La seconda parte del lavoro è costituita da un video di 12 minuti, anche questo in un bianco e nero ricco di chiaroscuri nel quale luci e suoni sono centrali. Ci racconta ancora la Crispino: «Ho scelto di cominciare con una registrazione tratta dalle trasmissioni di The Voice of Peace, la prima radio libera di Israele, che dal 1973 al 1993 ha trasmesso da una barca al largo di Tel Aviv e che è stata la prima emittente israeliana a parlare apertamente di pace, insieme alla messa in onda della musica internazionale. Nel video si sente prima la voce di Abie Nathan, il fondatore di The Voice of Peace, e poi una mia manipolazione digitale del jingle della radio, una manipolazione in chiave cupa, quasi angosciante, che accompagna le immagini dei palestinesi in fila al check-point, le scene di vita di Tel Aviv, i flash delle macchine fotografiche al Santo Sepolcro a Gerusalemme». Ne viene fuori un ritratto pieno di contrasti: «È quello che mi ha colpito di più, questa convivenza così ravvicinata tra la normalità della vita e un contesto di conflitto, il tutto in pochi chilometri».

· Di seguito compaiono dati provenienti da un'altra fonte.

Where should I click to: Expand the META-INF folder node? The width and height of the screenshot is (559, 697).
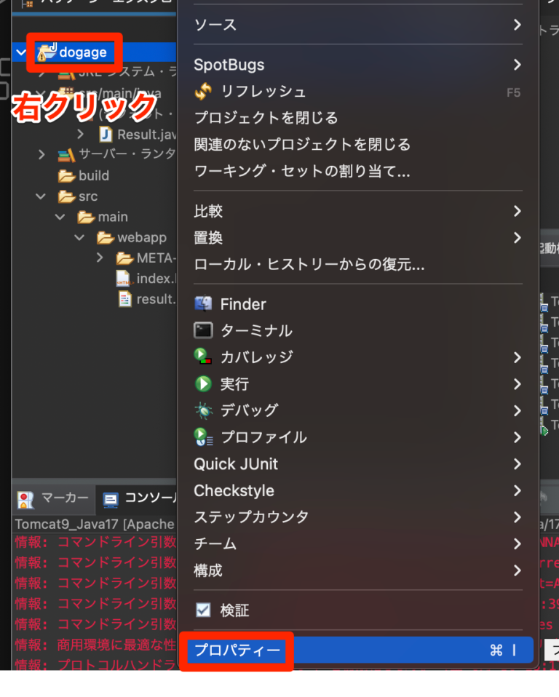(x=100, y=258)
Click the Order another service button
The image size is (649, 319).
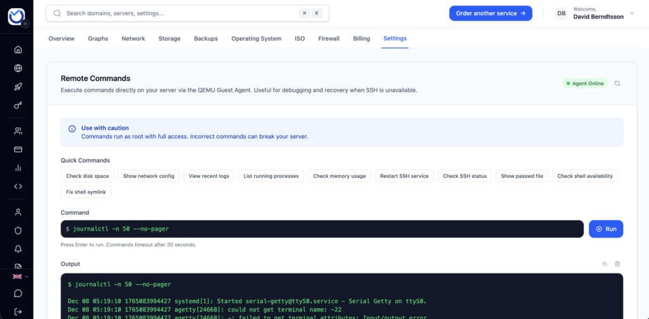click(x=491, y=13)
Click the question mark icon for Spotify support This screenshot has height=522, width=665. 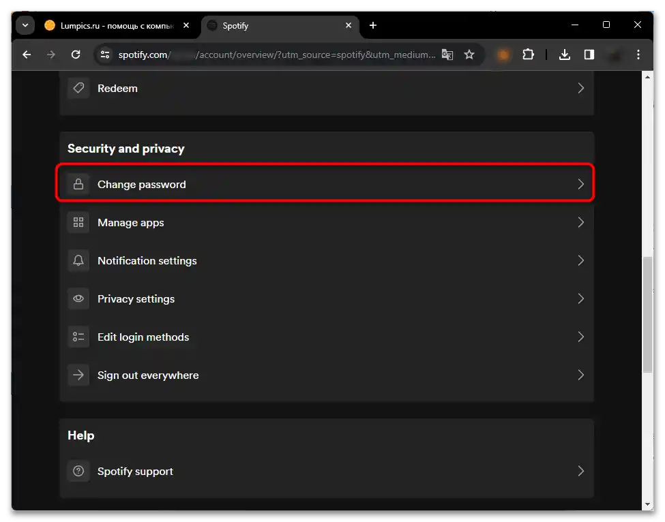tap(78, 471)
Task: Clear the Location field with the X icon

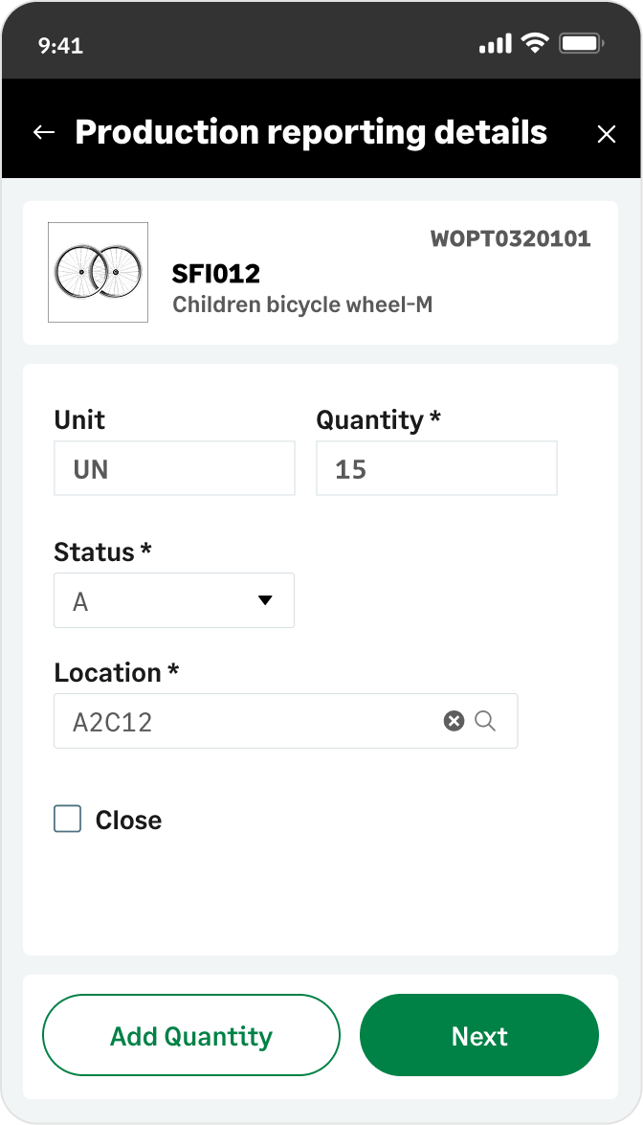Action: (x=454, y=720)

In modo quasi speculare, un video, un’installazione scultorea e una serie di frottage sono le modalità scelte dall’israeliana Bennet per raccontare Napoli, il suo caos, i suoi contrasti. «Tra la Terra Santa e il nostro Sud ci sono tanti punti in comune – ci dice ancora Raffaella Crispino -, soprattutto quel forte senso di religiosità così presente nelle città. Ma il mio progetto e quello di Eden sono stati concepiti in maniera assolutamente indipendente. Ci siamo viste molto, sia in Italia che in Israele, è nata anche un’amicizia, ma abbiamo impostazioni molto diverse. Eppure i due lavori hanno finito per parlarsi, e, esposti insieme, risultano in armonia».